The loop 104 may continue iteratively as new data is introduced via the data mining hub 140.
[0021] Fig. 1 also shows a virtual sensor module 290, which may be configured to operate in coordination with the data mining hub 140, the reservoir simulator 160 or both, for example, as described in Fig. 2. As shown in Fig. 1, the module 290 includes a reception block 292 to receive results, a definition block 294 to define one or more virtual sensors, an analysis or determination block 296 to perform analyses or make determinations and an output block 298 for outputting information based at least in part on a defined virtual sensor.
[0022] As described herein, one or more computer-readable media can include computer-executable instructions to instruct a computing system to receive simulation results for future behavior of a reservoir that includes a material production well and a fluid injection site; define a virtual sensor as being located between the material production well and the fluid injection site; determine fluid saturation at the virtual sensor based at least in part on the simulation results; and issue a notification as output if the fluid saturation at the virtual sensor exceeds a fluid saturation limit. One or more media may include instructions to determine pressure at the virtual sensor based at least in part on the simulation results and to issue a notification if the pressure at the virtual sensor exceeds a pressure limit.
[0023] In various examples, future behavior corresponds to a future time. A module may include instructions to issue a notification prior to the future time.
Further, a module may include instructions to determine an adjustment to one or more parameters associated with recovery of material from a reservoir by a material production well and optionally call for such adjustments at a particular time (e.g., prior to the future time).
[0024] As described herein, fluid may be liquid, gas or a combination of liquid and gas. For example, fluid saturation may be gas saturation or liquid saturation.
Fluid saturation may include both gas saturation and liquid saturation. Accordingly, a module may include instructions to determine gas saturation and liquid saturation at a virtual sensor (e.g., based at least in part on simulation results).
[0025] Fig. 2 shows a modeling method 200 for modeling a reservoir that includes a well and optionally one or more sensors, injection sites or other equipment associated with material recovery from the reservoir.

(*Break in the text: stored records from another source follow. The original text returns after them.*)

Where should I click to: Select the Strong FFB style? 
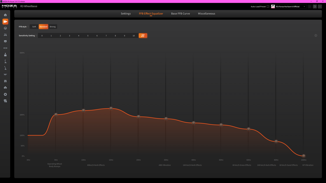coord(53,27)
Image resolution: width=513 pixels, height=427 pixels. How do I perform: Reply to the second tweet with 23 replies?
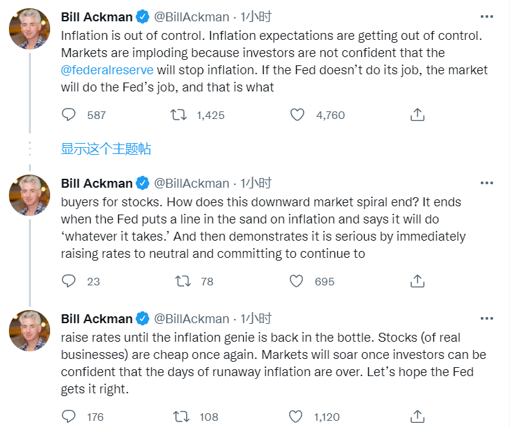[69, 281]
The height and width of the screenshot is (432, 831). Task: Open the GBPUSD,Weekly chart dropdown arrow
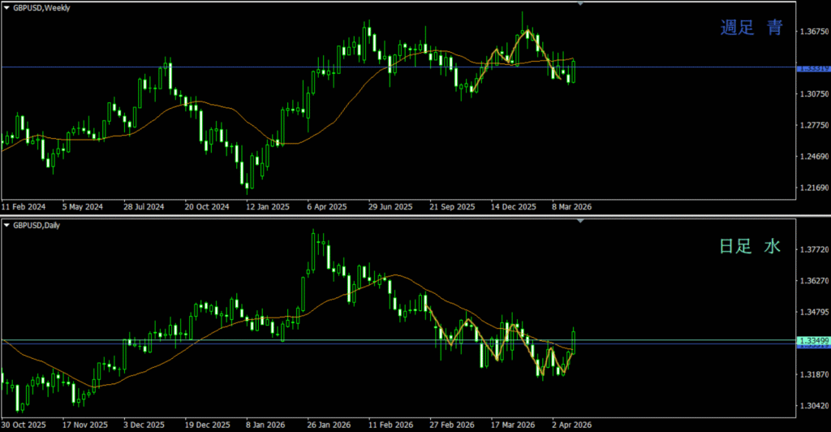(x=6, y=6)
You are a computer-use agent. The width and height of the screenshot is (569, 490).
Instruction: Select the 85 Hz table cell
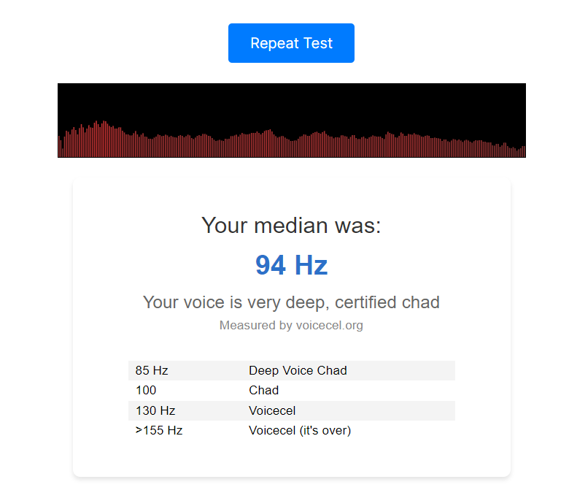click(152, 370)
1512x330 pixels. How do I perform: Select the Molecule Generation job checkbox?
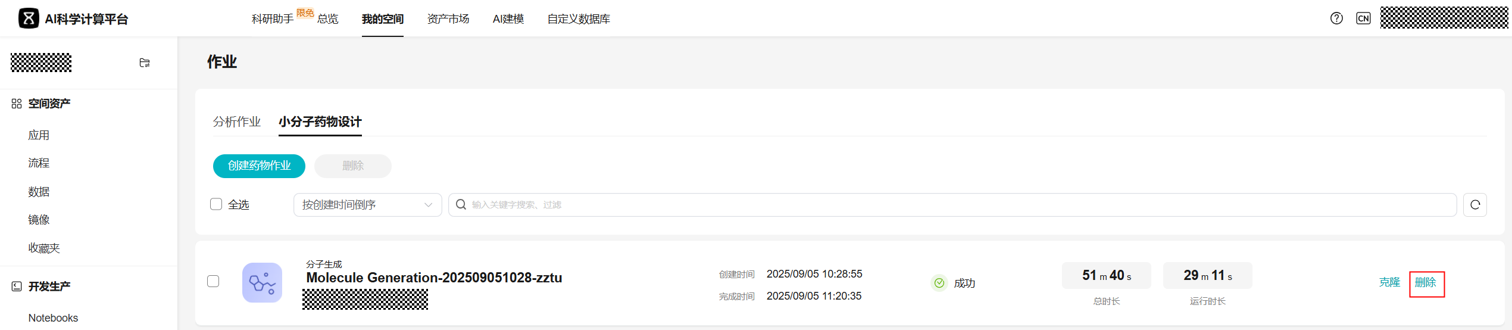click(213, 281)
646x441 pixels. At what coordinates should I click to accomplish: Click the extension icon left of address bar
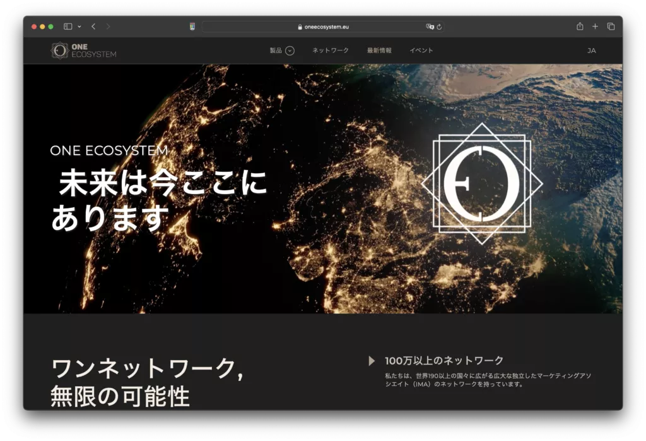[x=192, y=27]
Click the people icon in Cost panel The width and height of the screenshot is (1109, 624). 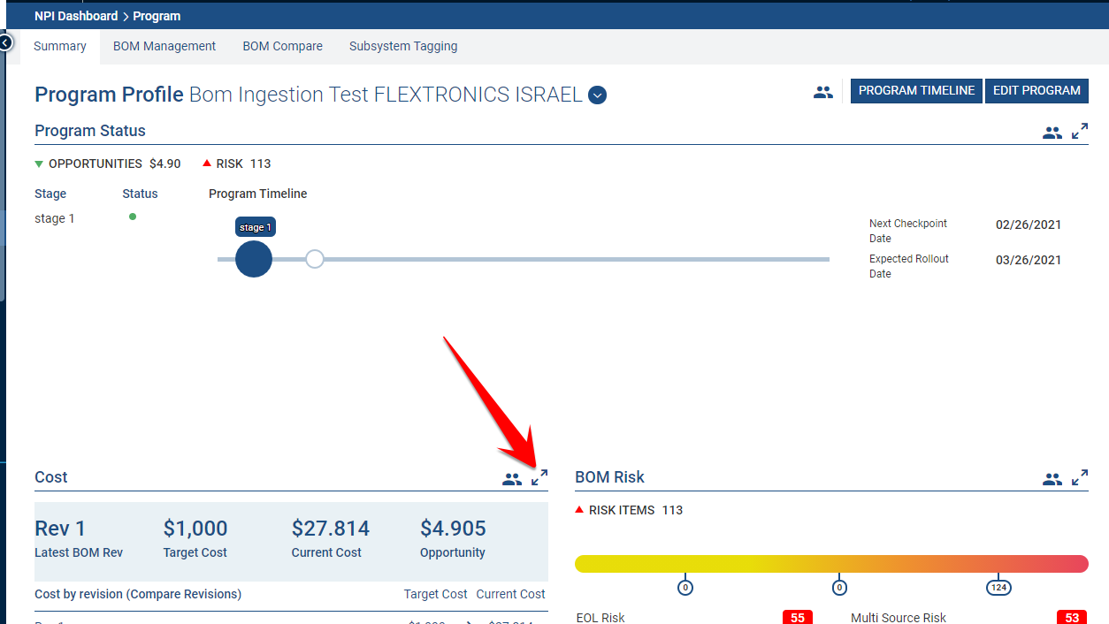[x=512, y=479]
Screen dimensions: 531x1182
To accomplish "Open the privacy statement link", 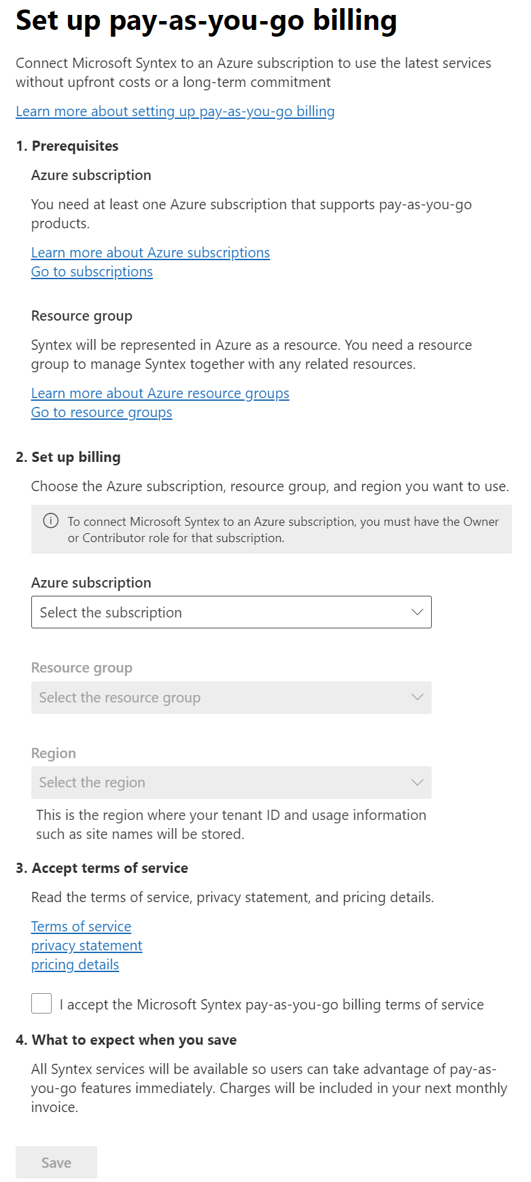I will (x=86, y=946).
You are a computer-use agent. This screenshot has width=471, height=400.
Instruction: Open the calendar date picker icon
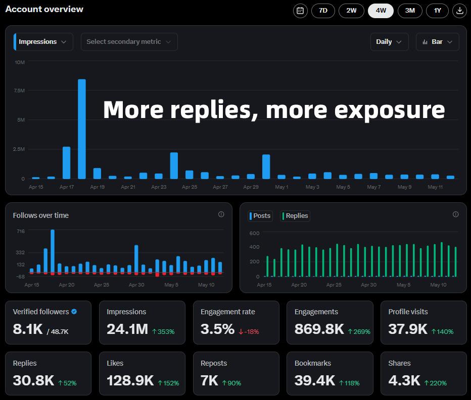pyautogui.click(x=300, y=11)
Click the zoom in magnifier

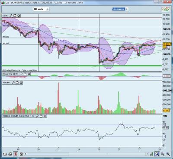point(168,154)
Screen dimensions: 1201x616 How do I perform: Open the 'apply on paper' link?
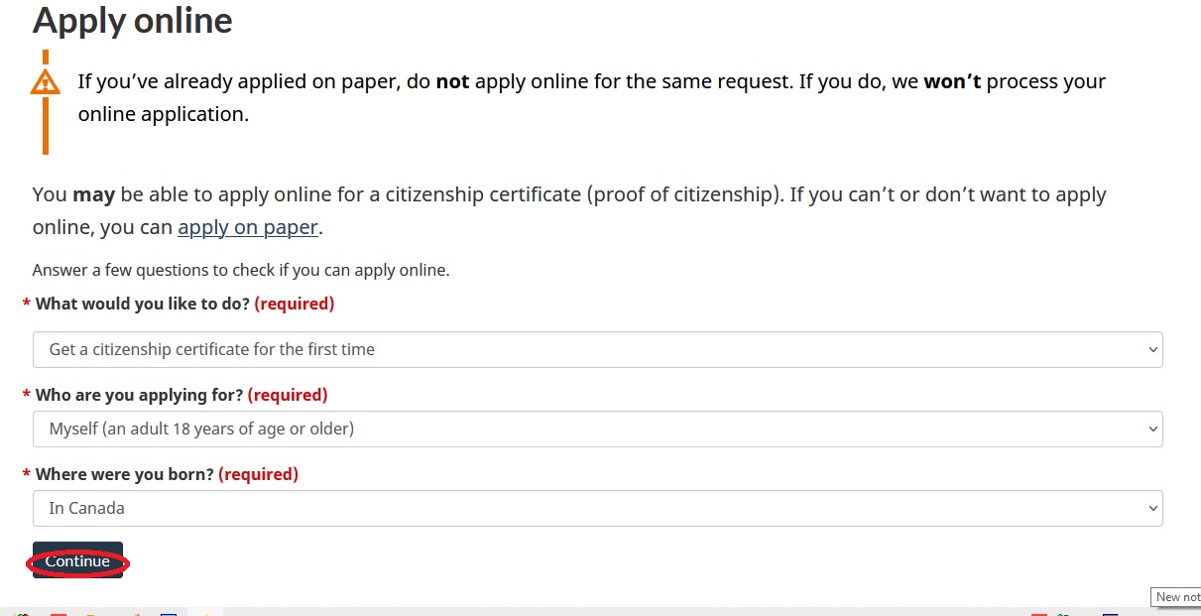coord(248,227)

In the example of Fig. 2, various sensors communicate information (e.g., wired or wirelessly) such as saturation, flow, and pressure information. Well equipment and injection equipment may also be equipped to sense information and communicate sensed information.
As indicated, sensed information is communicated to a modeling loop 204 that relies on virtual sensor analysis using the virtual sensor module 290.
[0026] As described herein, a model can include one or more virtual sensors.
In the example of Fig. 2, a virtual sensor is defined with respect to a model of the reservoir (see, e.g., dashed lines that represent virtual sensor rings and a virtual sensor arc). The modeling loop 204 includes one or more virtual sensor analyses, for example, performed using the virtual sensor module 290. A virtual sensor analysis may provide information (e.g., historic, present or future) germane to material recovery. For example, the virtual sensor module 290 may be configured to analyze one or more model variables over a boundary line, a surface or a volume defined by a virtual sensor. The modeling loop 204 shows virtual sensor analyses as optionally occurring after a simulation (e.g., block 160), a validation (e.g., block 180), or date input (e.g., block 140). As described herein, the virtual sensor module 290 may be configured as add-on software for receiving input from one or more modules of the system 100 and for providing output to one or more modules of the system 100. Alternatively, the virtual sensor module may be integrated into one or more modules of the system 100.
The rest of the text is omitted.